Aim of the exercise:
With the line containing "Click the G Suite logo text" as the start and the line containing "Click the 7.0+" as the end, transcribe that span of the entries below exactly, including both.
#### Records provided ####
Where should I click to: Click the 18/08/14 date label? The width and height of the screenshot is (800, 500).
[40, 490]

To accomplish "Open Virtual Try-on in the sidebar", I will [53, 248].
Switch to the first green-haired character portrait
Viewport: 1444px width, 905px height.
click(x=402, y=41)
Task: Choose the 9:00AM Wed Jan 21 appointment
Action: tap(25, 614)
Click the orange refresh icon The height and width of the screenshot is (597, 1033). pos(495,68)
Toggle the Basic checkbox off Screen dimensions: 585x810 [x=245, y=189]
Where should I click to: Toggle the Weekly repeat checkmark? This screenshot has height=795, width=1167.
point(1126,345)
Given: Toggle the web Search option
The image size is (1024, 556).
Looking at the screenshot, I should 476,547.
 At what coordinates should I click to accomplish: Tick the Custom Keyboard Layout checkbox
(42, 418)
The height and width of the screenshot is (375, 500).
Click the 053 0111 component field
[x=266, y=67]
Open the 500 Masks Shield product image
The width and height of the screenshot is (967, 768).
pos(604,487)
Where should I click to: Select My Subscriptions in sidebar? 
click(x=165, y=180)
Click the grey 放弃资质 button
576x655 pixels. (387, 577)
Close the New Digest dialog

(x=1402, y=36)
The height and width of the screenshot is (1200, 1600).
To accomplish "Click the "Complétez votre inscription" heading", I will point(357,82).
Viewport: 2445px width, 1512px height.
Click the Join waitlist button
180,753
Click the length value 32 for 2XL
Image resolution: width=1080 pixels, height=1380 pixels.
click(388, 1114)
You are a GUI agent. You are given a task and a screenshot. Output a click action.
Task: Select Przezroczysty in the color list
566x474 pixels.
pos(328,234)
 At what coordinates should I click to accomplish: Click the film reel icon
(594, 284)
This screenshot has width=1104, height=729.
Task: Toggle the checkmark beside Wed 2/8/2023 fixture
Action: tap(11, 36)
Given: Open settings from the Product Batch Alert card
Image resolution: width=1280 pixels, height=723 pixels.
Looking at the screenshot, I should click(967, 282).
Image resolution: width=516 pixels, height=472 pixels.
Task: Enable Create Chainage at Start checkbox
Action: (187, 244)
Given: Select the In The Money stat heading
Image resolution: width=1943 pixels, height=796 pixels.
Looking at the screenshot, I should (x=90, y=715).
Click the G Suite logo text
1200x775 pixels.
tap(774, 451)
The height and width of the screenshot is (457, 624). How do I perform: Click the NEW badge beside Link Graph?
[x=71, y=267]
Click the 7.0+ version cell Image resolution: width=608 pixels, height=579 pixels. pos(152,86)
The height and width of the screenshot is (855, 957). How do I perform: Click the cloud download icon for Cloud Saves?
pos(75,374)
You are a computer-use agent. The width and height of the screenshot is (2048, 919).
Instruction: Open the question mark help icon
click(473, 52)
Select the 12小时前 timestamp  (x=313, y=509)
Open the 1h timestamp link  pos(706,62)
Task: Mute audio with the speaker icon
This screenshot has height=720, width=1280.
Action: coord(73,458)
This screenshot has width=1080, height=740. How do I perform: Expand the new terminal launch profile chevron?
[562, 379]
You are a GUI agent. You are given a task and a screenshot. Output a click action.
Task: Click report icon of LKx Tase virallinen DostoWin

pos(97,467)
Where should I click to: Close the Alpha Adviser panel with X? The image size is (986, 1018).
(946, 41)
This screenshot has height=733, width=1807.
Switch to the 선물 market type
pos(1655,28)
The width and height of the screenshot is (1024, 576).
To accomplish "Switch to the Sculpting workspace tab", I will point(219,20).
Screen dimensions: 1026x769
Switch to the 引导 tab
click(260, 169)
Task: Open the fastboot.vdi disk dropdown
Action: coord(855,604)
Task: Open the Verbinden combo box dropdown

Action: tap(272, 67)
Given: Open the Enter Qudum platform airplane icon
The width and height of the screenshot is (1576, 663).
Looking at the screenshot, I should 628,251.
####
Answer to the problem:
Click the G Suite logo text
1200x775 pixels.
tap(774, 451)
The height and width of the screenshot is (457, 624). How do I perform: Click the NEW badge beside Link Graph?
[x=71, y=267]
Click the 7.0+ version cell Image resolution: width=608 pixels, height=579 pixels. pos(152,86)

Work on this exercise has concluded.